Roma ile Konstantinopolis arasında daha sonra ortaya çıkan tartışmalar genellikle kilise kurallarında odaklaşmış gibi gözükse de temelde çok daha önemli iki sorun vardı. Birincisi, kuramsal açıdan ancak tek bir imparatorluk olabilirdi ama gerçekte iki imparatorluk hüküm sürüyordu. İkincisi, Roma ile Konstantinopolis arasındaki Orta Avrupa ile Balkanlar’da yaşayan Slavlar ve Bulgarlar, hangi tarafın yetki alanı içinde Hıristiyanlaştınlacaktı?
İkonoklast akımın kesin tasfiyesi, III. Mikhail döneminde 843’te gerçekleşti. Naiplik yetkisini 856’da İmparatoriçe Theodora’nın elinden alan, Mikhail’in dayısı Bardas’ın 858’de Konstantinopolis patrikliğine atadığı Photios, 9. yüzyıl ortalarında Slavlar, Bulgarlar ve Ruslara yönelik misyoner etkinliklerinde de büyük rol oynadı. Anadolu sınırlarında kazanılan askeri zaferlerde de bir canlanma görülüyordu.

Sicilya’da ve Akdeniz’in bütününde Bizans orduları daha az başarılıydı. Ama Photios’ un diplomatik becerisi sayesinde, Konstantinopolis patrikliği Roma karşısındaki konumunu korudu. Papa I. Nicolaus’un Photios’ un patrikliğe atanmasını kilise yasalarına aykırı bulması üzerine Photios, Nicolaus’un temsilcilerini İstanbul’da konuyu incelemek üzere bir konsil toplanmasına ikna etti. Nicolaus, adamlarının rüşvet aldığını öne sürerek Photios’u aforoz edince, 867’de Konstantinopolis’te toplanan bir konsil de Nicolaus’u aforoz etti. İki taraf arasındaki çatışmanın temelinde gene Bulgarların hangi kilisenin yetki alanına girdiği sorunu yatıyordu. Akdeniz’in batısında ve doğusunda yüzyıllardır gitgide farklılaşan iki zihniyet ve kurumsal yapı artık iyice belirginleşmişti. Photios bölünmesi (skhisma) sırasında Batı’da aforoz yetkisini papa, yani en yüksek ruhani önder kullanırken, Doğu’ da 867 konsiline III. Mikhail, yani Tanrı’nın yeryüzündeki vekili başkanlık ediyordu.

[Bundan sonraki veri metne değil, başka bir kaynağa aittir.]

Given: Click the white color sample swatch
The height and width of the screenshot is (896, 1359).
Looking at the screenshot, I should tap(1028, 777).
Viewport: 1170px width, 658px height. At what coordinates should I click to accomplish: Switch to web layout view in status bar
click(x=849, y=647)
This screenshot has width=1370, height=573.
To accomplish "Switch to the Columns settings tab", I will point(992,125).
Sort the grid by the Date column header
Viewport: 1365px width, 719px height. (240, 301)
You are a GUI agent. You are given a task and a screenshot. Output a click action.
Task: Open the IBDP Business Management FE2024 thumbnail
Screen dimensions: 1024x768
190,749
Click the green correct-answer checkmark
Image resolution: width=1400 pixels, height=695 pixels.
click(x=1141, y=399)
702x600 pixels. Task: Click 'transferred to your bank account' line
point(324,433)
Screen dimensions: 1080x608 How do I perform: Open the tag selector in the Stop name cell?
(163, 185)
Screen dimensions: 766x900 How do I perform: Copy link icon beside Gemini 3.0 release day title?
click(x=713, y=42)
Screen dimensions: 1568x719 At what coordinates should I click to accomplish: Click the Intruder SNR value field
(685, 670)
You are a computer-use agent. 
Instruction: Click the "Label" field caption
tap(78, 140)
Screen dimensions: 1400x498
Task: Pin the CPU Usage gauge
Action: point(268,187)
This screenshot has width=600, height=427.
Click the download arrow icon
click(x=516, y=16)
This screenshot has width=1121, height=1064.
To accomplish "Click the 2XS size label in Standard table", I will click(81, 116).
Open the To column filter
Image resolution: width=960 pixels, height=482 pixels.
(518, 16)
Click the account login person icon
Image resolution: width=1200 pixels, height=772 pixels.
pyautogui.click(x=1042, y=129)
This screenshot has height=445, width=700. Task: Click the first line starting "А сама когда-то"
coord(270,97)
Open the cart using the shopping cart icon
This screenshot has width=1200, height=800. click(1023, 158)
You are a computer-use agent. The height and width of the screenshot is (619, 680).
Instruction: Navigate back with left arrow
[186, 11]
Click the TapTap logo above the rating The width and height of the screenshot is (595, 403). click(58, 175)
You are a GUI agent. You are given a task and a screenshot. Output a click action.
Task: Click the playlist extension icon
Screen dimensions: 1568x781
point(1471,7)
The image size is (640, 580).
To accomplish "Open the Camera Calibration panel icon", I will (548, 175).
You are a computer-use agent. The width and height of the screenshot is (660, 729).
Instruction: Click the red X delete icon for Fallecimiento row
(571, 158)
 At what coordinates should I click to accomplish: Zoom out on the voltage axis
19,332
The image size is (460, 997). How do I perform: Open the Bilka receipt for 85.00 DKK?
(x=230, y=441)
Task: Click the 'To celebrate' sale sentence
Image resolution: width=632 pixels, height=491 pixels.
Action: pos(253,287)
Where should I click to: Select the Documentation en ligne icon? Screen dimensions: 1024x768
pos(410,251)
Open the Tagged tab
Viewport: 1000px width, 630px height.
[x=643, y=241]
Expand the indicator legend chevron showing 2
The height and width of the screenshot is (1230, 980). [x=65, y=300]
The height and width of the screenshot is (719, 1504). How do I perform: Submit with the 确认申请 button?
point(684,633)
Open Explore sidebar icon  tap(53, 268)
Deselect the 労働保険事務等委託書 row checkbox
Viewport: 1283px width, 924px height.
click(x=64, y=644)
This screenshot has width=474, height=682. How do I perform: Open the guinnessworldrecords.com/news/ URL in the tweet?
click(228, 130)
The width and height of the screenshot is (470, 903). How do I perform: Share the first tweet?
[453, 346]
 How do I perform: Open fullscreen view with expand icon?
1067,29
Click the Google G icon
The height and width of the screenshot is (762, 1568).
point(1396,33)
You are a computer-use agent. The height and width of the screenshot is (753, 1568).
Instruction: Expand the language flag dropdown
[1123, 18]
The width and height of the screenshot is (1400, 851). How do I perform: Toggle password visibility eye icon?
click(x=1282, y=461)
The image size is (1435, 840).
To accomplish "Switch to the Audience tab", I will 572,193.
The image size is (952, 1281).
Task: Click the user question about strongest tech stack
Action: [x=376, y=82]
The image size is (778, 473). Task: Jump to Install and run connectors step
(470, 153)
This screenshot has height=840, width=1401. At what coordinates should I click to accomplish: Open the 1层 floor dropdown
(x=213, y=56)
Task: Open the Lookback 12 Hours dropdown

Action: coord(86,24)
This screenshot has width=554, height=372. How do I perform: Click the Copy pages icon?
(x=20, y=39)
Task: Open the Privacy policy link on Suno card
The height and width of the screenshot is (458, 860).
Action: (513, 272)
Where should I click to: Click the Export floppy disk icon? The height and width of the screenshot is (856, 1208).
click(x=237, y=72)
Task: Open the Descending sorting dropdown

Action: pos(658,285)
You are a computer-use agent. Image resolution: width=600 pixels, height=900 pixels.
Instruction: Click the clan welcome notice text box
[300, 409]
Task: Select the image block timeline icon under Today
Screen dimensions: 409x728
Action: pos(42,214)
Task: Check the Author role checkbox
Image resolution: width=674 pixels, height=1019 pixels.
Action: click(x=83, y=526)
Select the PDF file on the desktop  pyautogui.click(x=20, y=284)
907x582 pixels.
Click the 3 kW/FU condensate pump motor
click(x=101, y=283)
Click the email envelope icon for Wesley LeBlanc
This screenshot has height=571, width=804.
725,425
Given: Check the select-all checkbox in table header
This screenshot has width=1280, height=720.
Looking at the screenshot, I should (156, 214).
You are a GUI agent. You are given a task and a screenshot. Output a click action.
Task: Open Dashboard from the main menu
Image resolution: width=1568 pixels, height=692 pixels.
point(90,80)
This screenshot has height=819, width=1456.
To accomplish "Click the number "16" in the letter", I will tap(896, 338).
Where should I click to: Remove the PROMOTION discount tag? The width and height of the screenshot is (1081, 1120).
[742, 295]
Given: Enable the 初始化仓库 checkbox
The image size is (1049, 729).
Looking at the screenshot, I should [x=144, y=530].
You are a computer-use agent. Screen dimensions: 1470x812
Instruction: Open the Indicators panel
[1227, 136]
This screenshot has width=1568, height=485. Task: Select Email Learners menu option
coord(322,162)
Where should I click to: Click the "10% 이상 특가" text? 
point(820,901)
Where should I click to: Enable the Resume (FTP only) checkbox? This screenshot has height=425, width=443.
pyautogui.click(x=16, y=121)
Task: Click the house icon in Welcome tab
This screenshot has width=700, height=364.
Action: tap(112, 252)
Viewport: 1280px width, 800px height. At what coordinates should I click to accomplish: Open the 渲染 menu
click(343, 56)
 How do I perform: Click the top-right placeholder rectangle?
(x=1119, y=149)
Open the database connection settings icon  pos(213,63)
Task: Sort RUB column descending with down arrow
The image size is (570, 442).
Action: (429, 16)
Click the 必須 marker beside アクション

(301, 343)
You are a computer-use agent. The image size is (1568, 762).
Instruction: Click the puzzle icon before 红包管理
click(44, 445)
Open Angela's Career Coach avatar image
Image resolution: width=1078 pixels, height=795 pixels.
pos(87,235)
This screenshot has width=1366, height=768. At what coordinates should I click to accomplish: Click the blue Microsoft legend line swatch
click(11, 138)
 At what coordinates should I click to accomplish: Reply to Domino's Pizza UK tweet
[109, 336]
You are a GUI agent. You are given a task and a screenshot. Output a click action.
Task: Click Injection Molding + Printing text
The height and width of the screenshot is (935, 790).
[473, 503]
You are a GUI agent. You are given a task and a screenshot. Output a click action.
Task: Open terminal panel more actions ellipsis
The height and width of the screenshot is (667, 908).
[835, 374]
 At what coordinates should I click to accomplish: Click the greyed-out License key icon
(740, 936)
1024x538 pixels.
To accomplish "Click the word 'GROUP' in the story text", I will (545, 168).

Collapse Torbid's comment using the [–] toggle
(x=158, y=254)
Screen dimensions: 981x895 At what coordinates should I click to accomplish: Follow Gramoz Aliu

Makedonya Hanedanı Dönemi: 867- 1025.


Mikhail, bu zaferden kısa süre sonra en yakın adamı Basileios tarafından öldürüldü. Basileios’un kurduğu Makedonya hanedanı döneminde, en azından 1025’te II. Basileios’un ölümüne değin, Bizans İmparatorluğu altın çağını yaşayacaktı. Bu dönemde Bizans orduları doğuda Araplara karşı yeniden üstünlüğü ele geçirdi; BizanslI misyonerler Slavları Hıristiyanlaştırarak Bizans nüfuzunu Balkanlar’a ve Rusya’ya yaydı; imparatorların çoğunun kaba birer asker olmasına karşın Bizans edebiyatında bir diriliş yaşandı; hukuk ile yönetim alanlarında da önemli gelişmeler sağlandı. Ama aynı dönemde bazı gerileme belirtileri de ortaya çıktı: Kaynaklar olağanüstü bir hızla israf edildi; Batı’dan kopuş gitgide daha da belirginleşti; Anadolu’da yaşanan toplumsal bir devrim imparatorluğun ekonomik ve askeri gücünü temelinden sarsmak üzereydi.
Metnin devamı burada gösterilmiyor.